The study involved an analysis of the data gum biopsies obtained through light microscopy and polarization microscopy in order to identify pathomorphological features and the collagen Type I & Type III ratio in 56 children with occlusion issues, periodontal diseases and various undifferentiated connective tissue dysplasia (UCTD). 32 healthy children with intact periodontium served as a control group. For the histological examination of gum biopsies, the respective sections were stained with hematoxylin and eosin, while Picro-Sirius Red Stain Kit reagents were used to assess the Type I and Type III collagen distribution in the gum connective tissue.

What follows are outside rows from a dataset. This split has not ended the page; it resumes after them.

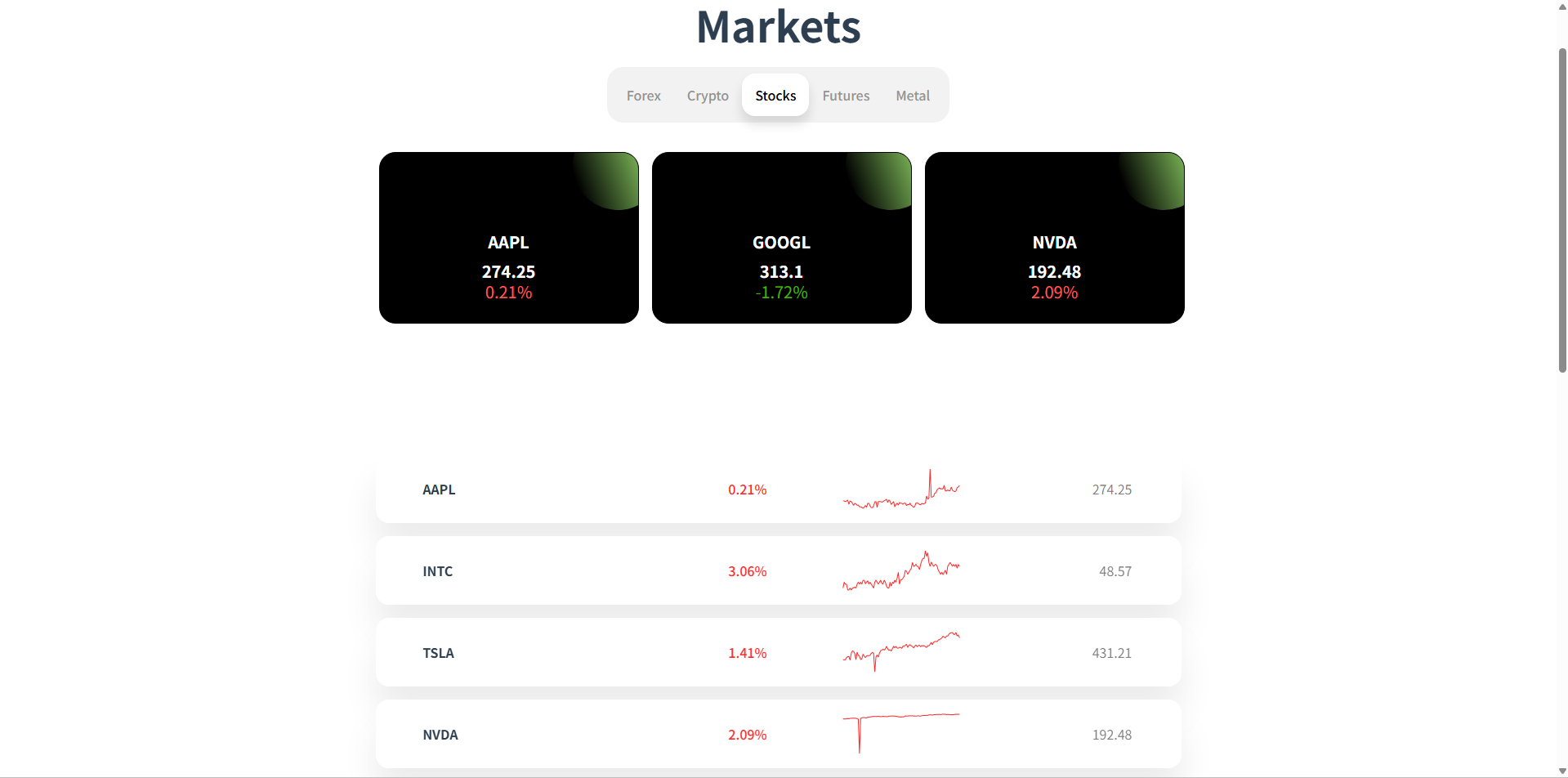The height and width of the screenshot is (778, 1568).
Task: Open the AAPL row in list
Action: pos(439,490)
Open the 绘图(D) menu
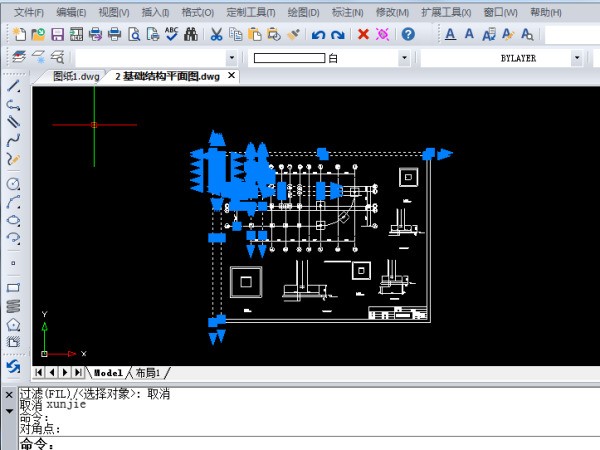This screenshot has height=450, width=600. 302,12
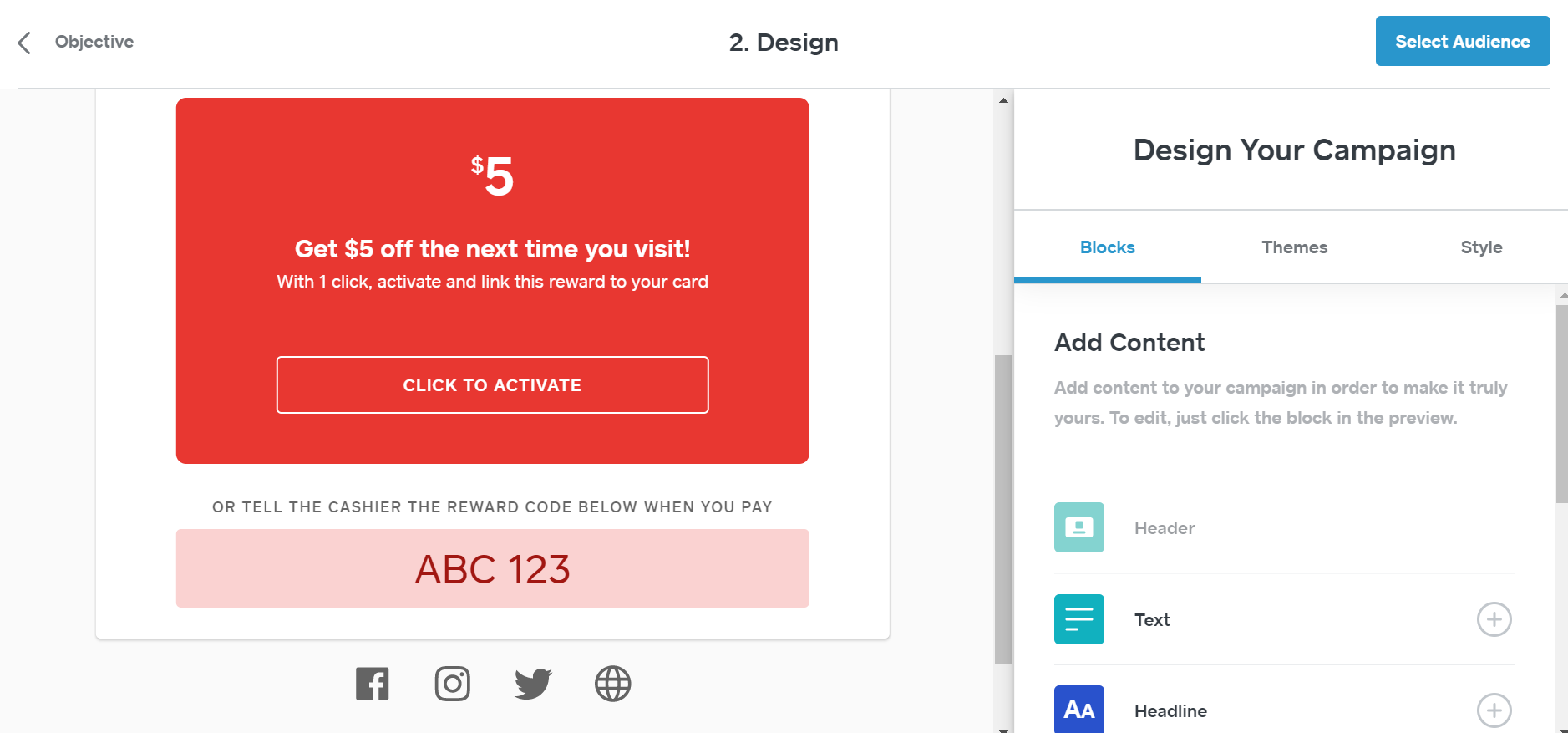Click the website globe icon in the footer
Image resolution: width=1568 pixels, height=733 pixels.
click(x=612, y=683)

The image processing was performed in the ImageJ 1.47 software, while when analyzing the color histograms, the ratio of the red pixels (Type I collagen) and the green pixels (Type III collagen) was identified. The Type I/III collagen ratio (1.41±0.09) in children with chronic catarrhal gingivitis, occlusion issues and a “prominent” degree of UCTD was found to be significantly lower (p≤0.05) the similar ratio observed in patients with clinically healthy periodontium (2.01±0.09), as well as in patients with “mild” and “moderate” UCTD (1.63 ± 0.17) with homogeneous clinical and morphological dental manifestations. The effectiveness of the developed comprehensive dental treatment program for periodontal issues in children with abnormal occlusion associated with UCTD, including conservative anti-inflammatory treatment, pharmacological correction and orthodontic treatment, is justified by an increase in the amount of mature Type I collagen, a decrease in the developing immature Type III collagen, and inflammation in the periodontal tissues. A sufficient degree of maturity and differentiation of connective tissue was also achieved.

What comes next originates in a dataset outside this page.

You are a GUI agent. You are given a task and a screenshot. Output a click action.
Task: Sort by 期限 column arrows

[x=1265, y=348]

Keywords: connective tissue dysplasia, inflammatory periodontal disease, dental anomaly, polarization microscopy, Type I collagen, Type III collagen, morphological studies.

Introduction

Numerous research papers are focused on undifferentiated connective tissue dysplasia (UCTD), which due to its high prevalence causes a significant risk of developing multiple organ pathology. There is clinical evidence pointing at the fact that an increase in the UCTD signs falls on the “critical” period of the child’s physical evolution (age of 11-15) due to the active growth phase, whereas the “immaturity” of connective tissue leads to morphological and functional issues affecting organs and body systems, while contributing to the development of secondary (associated) pathological conditions, including those involving the dental system [7,24,37].

The level of dental health is an overall health status indicator for the entire body, so a high incidence of dental issues (25.2%-84.3%) in childhood points at the need for an in-depth study of the etiopathogenesis of orthodontic nosological forms, which, in turn, is to help develop effective diagnostic algorithms and optimal tactics to treat occlusion disorders [14,18,22,26,30,36,46].

The connective tissue system, which is decisive for the functional and morphological integrity of the body, has a role in the development of most maxillofacial structures, while children with dysplastic disorders feature a high prevalence of dental anomalies, carious and non-carious lesion of teeth, periodontium and temporomandibular joint [1,3,5,44].

There is scientific evidence proving that most periodontal tissues (gum, periosteum, bone tissue of the well and of the alveolar process, the periodontium ligament system) have connective tissue origin, and dysplastic changes (hemorrhagic syndrome; microcirculatory disorders; insufficiency of nonspecific resistance mechanisms; failure of bone, muscle and fibrous structures) intensify inflammation and destructive pathological processes, affect negatively reparative and physiological regeneration mechanisms, and slow down bone remodeling. This pathogenetic complex develops ground for an early onset of periodontium issues, facilitates their progression, chronic course with a high rate of exacerbations, while conventional dental measures employed to treat patients with periodontal diseases associated with connective tissue dysplasia do not allow arriving at immediate and long-term outcomes of periodontal treatment [8,21,52].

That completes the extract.